Big Gus exploded onto the Baltimore baseball landscape, and into the lives of countless youngsters like me, in 1955. Brooks Robinson arrived at about the same time, but he would need a little seasoning down on the farm before becoming the game's all-time third baseman.
Not so with Gus Triandos, a brawny, slow-footed catcher who wore number 11, and who, from an incredible spread-eagle stance, hit tape measure home runs in cavernous Memorial Stadium, a feat none of his under-achieving teammates would match until the arrival of Diamond Jim Gentile in 1960.
But Gus was our hero because of a lot more than muscle. He was a genuine good guy, a man who cared for his teammates and who understood the "give back" component when it came to ballplayers and community relations. He was there for the fans, especially young fans. Kids understood that, and they embraced the big man almost from the day he arrived at the Orioles' 33rd Street home.
Three of his baseball exploits stand out. Each occurred in 1958, and I witnessed them all, first hand, with my father. Though Triandos made the All-Star team four times, it was his appearance as the starting catcher for the '58 American League squad here in Baltimore that proved extra-extra special and was perhaps Baltimore's first great baseball moment.

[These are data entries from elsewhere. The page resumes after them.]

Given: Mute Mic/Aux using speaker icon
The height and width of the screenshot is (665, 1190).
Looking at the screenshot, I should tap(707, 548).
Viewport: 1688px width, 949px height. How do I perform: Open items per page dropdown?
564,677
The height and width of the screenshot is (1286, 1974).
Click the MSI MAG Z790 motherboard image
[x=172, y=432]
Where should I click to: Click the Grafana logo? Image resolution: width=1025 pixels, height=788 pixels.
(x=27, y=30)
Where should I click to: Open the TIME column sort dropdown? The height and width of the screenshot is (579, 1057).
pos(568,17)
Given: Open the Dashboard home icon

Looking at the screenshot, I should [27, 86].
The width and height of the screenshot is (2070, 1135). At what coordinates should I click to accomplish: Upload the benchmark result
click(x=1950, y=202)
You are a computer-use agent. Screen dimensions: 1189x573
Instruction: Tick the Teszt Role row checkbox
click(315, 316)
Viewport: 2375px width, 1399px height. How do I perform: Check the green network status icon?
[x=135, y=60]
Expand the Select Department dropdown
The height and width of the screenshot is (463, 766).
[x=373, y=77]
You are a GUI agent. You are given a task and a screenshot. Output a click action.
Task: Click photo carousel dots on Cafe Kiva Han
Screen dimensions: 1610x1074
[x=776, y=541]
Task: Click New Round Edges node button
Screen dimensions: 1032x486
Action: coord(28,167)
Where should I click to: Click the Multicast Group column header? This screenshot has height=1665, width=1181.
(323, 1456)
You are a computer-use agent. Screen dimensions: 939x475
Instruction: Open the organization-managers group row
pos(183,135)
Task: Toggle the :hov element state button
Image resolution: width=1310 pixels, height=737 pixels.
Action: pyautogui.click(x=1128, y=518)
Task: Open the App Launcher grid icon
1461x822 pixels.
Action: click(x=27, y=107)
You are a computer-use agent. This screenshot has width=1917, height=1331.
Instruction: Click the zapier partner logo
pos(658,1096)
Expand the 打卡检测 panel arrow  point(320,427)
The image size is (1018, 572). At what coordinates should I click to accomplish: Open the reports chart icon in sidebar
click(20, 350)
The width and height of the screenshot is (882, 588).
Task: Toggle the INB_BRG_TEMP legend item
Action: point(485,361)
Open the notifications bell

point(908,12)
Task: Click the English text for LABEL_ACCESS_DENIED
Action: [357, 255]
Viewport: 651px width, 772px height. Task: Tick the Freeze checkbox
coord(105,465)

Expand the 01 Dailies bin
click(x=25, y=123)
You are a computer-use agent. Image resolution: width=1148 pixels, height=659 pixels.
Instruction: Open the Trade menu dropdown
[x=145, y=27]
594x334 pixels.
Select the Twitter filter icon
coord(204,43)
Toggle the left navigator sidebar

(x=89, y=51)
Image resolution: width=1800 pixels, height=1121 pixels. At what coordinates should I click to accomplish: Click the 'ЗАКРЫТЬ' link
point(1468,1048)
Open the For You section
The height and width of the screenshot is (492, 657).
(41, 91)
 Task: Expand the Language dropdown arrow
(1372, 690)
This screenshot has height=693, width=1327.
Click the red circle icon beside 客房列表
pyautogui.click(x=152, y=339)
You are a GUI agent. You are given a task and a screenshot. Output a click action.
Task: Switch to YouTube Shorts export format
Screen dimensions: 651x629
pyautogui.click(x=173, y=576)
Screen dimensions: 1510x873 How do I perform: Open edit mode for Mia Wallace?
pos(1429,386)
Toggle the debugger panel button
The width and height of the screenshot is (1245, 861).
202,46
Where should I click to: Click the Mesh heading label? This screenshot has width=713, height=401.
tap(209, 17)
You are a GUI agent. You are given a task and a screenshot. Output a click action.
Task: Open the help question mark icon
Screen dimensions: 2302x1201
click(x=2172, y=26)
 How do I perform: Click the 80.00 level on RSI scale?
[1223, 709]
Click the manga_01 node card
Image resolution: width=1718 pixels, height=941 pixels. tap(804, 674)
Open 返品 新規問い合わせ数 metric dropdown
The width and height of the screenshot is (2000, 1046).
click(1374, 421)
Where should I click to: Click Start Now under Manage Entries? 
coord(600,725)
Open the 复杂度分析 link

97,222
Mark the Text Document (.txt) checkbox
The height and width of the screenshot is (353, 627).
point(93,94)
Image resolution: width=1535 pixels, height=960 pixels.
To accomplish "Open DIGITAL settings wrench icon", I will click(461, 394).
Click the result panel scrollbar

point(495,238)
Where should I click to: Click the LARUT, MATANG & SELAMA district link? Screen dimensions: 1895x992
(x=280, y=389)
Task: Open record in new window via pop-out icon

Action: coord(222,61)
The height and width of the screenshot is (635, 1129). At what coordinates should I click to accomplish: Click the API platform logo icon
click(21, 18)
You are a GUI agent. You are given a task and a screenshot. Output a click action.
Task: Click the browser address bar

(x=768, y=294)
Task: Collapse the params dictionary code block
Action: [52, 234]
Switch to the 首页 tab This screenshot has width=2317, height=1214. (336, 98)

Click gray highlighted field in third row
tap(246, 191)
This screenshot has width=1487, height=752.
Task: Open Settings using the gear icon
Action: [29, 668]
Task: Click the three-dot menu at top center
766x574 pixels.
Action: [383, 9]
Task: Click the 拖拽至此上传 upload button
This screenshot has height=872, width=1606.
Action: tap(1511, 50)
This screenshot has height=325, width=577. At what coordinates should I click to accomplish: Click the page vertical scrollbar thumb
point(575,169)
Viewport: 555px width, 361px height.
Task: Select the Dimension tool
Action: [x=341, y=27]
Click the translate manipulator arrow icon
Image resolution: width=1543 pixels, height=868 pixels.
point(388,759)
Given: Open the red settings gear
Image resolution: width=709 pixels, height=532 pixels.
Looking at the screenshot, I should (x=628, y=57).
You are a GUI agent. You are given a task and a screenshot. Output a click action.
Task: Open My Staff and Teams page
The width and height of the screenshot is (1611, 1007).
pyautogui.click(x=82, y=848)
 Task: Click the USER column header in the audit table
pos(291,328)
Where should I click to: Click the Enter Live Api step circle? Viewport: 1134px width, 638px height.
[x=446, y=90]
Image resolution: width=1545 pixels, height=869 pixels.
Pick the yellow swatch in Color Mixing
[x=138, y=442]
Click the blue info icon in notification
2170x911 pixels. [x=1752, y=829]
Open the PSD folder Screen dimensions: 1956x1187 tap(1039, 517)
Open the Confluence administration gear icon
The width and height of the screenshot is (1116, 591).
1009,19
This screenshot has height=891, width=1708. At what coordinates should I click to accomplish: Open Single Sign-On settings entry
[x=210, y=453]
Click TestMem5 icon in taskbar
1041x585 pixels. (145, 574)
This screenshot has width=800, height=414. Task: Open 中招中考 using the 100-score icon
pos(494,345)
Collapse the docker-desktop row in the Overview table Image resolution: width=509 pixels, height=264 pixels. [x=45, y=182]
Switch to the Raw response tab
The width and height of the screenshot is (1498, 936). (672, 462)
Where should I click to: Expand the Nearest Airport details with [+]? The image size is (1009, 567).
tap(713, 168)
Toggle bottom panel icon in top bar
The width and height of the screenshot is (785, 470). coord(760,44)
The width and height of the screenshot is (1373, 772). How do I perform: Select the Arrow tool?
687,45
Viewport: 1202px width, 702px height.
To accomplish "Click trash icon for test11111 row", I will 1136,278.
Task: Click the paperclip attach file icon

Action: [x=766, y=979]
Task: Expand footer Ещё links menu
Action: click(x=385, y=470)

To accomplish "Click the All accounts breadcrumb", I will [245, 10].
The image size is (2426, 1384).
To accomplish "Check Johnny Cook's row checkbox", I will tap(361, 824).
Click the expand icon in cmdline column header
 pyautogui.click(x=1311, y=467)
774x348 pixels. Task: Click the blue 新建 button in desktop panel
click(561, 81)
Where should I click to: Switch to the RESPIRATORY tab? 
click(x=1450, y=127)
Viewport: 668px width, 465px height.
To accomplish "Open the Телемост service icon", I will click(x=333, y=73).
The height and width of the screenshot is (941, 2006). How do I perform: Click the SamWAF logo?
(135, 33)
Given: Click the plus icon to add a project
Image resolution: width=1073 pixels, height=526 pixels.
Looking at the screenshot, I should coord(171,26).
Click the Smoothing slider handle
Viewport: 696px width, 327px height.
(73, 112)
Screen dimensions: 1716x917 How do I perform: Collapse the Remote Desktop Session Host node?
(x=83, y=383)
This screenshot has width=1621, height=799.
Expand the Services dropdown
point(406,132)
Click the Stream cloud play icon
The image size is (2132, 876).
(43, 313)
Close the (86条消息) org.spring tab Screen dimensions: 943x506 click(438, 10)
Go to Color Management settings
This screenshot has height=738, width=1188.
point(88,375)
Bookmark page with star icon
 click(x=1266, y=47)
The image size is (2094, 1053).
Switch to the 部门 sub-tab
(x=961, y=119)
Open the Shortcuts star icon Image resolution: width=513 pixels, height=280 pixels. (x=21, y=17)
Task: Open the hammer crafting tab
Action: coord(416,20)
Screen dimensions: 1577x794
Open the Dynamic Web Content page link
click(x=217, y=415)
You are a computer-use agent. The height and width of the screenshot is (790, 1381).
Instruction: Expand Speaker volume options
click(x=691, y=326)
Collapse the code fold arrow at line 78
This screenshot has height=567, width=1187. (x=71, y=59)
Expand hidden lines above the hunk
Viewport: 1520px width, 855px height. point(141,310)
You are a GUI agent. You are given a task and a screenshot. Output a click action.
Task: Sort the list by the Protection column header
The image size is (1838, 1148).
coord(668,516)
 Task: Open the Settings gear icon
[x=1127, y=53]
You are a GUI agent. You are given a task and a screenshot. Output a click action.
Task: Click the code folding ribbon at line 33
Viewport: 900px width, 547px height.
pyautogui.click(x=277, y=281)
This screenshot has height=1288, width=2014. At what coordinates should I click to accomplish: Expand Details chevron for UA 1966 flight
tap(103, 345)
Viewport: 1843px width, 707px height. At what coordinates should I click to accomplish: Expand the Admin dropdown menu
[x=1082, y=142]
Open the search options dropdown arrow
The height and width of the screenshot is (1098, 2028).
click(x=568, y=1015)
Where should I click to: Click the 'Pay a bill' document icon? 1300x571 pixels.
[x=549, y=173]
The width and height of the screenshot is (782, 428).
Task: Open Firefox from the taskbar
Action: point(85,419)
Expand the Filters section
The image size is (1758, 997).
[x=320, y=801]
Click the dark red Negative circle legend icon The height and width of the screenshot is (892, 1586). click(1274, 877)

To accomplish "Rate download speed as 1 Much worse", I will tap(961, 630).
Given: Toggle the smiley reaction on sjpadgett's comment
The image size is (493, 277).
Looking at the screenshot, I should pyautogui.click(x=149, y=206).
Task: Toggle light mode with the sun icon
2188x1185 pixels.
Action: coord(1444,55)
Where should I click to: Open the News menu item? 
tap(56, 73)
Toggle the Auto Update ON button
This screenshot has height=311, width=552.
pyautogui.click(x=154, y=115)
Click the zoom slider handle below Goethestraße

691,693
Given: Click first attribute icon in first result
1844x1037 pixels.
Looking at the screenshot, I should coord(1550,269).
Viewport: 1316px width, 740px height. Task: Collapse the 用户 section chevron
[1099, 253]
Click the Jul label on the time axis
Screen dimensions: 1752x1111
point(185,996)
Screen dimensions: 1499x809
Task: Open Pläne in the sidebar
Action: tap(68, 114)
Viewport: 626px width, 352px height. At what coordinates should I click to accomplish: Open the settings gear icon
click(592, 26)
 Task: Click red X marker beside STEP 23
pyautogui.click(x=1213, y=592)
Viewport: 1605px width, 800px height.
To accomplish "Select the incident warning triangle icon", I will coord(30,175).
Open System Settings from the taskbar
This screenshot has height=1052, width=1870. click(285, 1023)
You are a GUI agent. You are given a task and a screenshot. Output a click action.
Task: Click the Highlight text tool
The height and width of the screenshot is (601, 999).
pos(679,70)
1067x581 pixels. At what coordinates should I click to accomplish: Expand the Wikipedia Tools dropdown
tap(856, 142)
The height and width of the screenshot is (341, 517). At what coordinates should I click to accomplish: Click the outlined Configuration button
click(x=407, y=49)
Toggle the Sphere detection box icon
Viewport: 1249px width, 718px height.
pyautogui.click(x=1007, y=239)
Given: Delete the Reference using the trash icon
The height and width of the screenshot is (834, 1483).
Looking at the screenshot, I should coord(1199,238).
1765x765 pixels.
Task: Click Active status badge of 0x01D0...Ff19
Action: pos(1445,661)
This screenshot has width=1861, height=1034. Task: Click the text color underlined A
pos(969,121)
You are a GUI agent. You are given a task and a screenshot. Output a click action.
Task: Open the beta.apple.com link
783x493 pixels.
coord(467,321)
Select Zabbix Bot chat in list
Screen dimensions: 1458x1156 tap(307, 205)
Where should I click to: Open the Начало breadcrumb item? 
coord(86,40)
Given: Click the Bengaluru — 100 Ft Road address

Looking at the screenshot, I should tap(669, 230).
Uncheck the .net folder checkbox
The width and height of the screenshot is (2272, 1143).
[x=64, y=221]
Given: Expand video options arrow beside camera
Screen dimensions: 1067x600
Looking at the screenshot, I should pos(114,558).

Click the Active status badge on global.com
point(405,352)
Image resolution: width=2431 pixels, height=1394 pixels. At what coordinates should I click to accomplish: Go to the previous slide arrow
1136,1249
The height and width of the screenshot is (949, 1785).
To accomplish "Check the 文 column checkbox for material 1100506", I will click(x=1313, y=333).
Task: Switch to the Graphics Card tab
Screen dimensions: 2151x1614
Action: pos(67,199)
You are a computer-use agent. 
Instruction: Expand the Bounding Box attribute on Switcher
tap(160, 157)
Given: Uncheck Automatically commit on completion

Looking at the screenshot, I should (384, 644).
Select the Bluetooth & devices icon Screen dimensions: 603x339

Yankee catcher Yogi Berra was top dog in the '50s, and when Gus beat out Yogi for the starting catcher spot, Orioles fans went tipsy. In his first at-bat, following a huge home-town ovation, he singled. Later, when Mr. Berra was inserted into the game, Baltimore boo-birds answered with an ear-splitting reaction, painful even to my father and me in our seats high above first base in Memorial Stadium's upper deck.
My other Gus baseball moments happened simultaneously that same year, in late September, the 20th, to be exact. My dad had us perched in the splintered wooden bleachers way out in left field, where we watched in awe as knuckleballer Hoyt Wilhelm drove his catcher, Big Gus, batty with his darting deliveries, and the opposition even battier. Wilhelm beat the New York Yankees 1-0 that day, pitching the first no-hit shutout in Orioles history.
The winning run: a 425 foot home run into, you guessed it, the left field bleachers, just over our heads. That home run was Triandos' 30th of the year, tying the record for American League catchers, held by none other than Yogi Berra.
I worshiped Gus. We all did, mimicking his wide stance, trying to pull the long ball in sandlot play. One Saturday in 1959, Gus was appearing at a nearby school auditorium to sign autographs and talk a little baseball. My dad took me to meet my hero and to collect a coveted Triandos autograph. When the time came for me to walk up and do the deed, I chickened out. My father was beside himself. I was too shy, and it cost me, big time.
For years I regretted not having met Gus, but I held out hope that I still might meet him, maybe through my work at the Babe Ruth Museum. But it never happened. So when I heard of his passing last week and realized that my lingering hope was forever extinguished, it was an icy slap of reality.
Nevertheless, Gus Triandos did change my life forever because that failed autograph opportunity in 1959 made me realize that being shy wasn't going to get it done for Mike Gibbons. And for those of you who may know me through the museum, you know that I am the antithesis of shy.
Thanks, Big Gus, for that, and so much more. You truly were Baltimore's first sports hero.